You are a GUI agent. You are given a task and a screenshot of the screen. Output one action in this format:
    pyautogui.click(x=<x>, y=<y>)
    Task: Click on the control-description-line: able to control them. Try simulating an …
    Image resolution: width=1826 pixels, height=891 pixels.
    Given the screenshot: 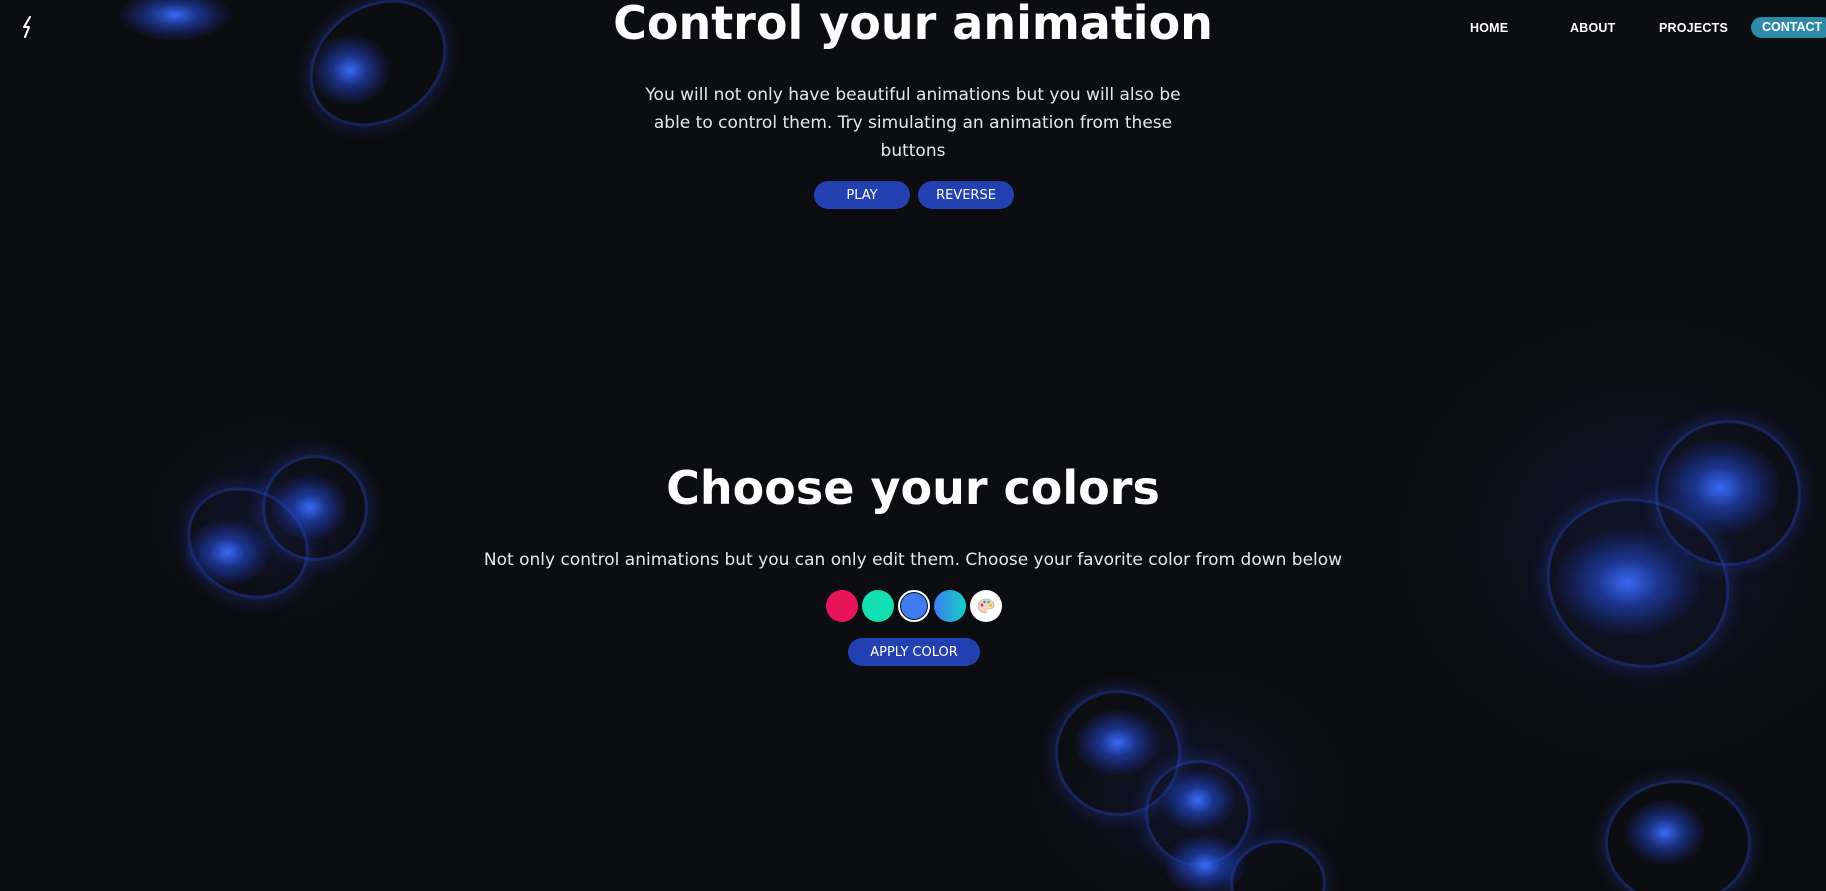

_ _ _

--- Request ---
Please copy the rows above word for word, leaving out the picture.

--- Task answer ---
You are a GUI agent. You are given a task and a screenshot of the screen. Output one action in this format:
    pyautogui.click(x=<x>, y=<y>)
    Task: Click on the control-description-line: able to control them. Try simulating an …
    Image resolution: width=1826 pixels, height=891 pixels.
    Given the screenshot: 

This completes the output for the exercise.